SELECTED EXCERPT:
——————————

November 9, 1967, Apollo 4

There was little fanfare the day NASA recovered from the shock of the Apollo 1 event and resumed the space race. Arthur Hill of the Houston Chronicle reported from the Cape on the launch of the unmanned Apollo 4, the first flight test of the Saturn V, the world’s mightiest rocket. It was the only machine powerful enough to launch the two Apollo spacecraft, the CSM and LM, into Earth orbit and then hurl them toward the Moon.

“The powerful engines shook the press stands,” Hill’s story began, “rattling light fixtures and bouncing tables up and down. It was an awesome sight as brilliant yellow fire engulfed the launch pad at liftoff.” This time the fire was with us. We sent Saturn into space on the most immense pillar of flame ever seen at the Cape.

In Mission Control, all of us felt elated as America resumed its voyage to the Moon. The Saturn performed perfectly, blending new and old propulsion technologies in each of its three rocket stages, then as the mission ended, the command module was hurtled earthward at seven miles per second to test the heat shield during reentry.

The Apollo 4 test, more than any other, demonstrated George Mueller’s fearless “all-up” approach to testing. It showed that we had the right guy filling the job as NASA’s boss of manned space flight. “All-up” meant that every element of the space system was on board and operable. There were no “boilerplate” spacecraft. If you were successful, the concept was labeled brilliant, and you could focus your energies on the next step, the next set of unknowns. If you had problems, you found them early and somehow made time to fix them while keeping on schedule. If you failed, a lot of expensive hardware was reduced to junk and the schedule shattered.

I didn’t know much about the NASA hierarchy. Our Administrator, Jim Webb, lived in another world, Washington, D.C., from whence came our funding and our mandate. Webb, boss of the whole organization during the years of Mercury, Gemini, and early Apollo, had had a long, distinguished career, including serving as Director of the Bureau of the Budget and undersecretary of state in the Truman administration. A profoundly serious man with a vigorous manner and an ability to deliver a great speech when one was required, he knew every bureaucratic pitfall there was to know and how to navigate around them, inventing new strategies as needed. He was adroit at securing funding from an often reluctant Congress—and at keeping NASA’s critics at a safe distance from his people who were doing the work. His style was low-key and effective. He knew how to delegate and give people like George Mueller and George Low the authority they needed to achieve the goals in each mission.

——————————

WORK ITEM:
Reproduce the Apollo 4 passage from "There was little" up to and including "toward the Moon.", word for word.

DATA PROVIDED:
——————————

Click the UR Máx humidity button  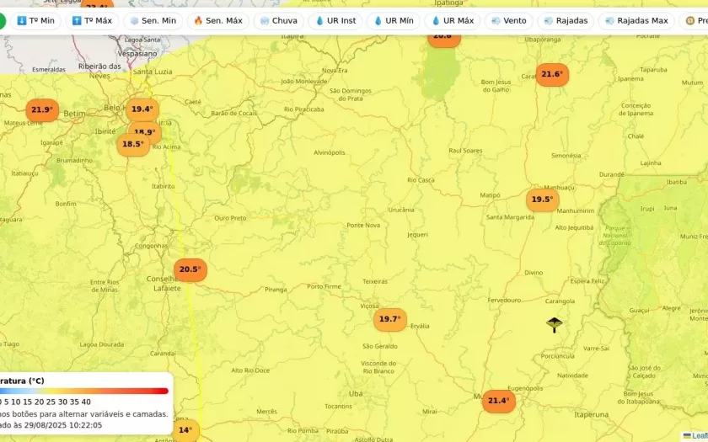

——————————

RESPONSE TO THIS TASK:
There was little fanfare the day NASA recovered from the shock of the Apollo 1 event and resumed the space race. Arthur Hill of the Houston Chronicle reported from the Cape on the launch of the unmanned Apollo 4, the first flight test of the Saturn V, the world’s mightiest rocket. It was the only machine powerful enough to launch the two Apollo spacecraft, the CSM and LM, into Earth orbit and then hurl them toward the Moon.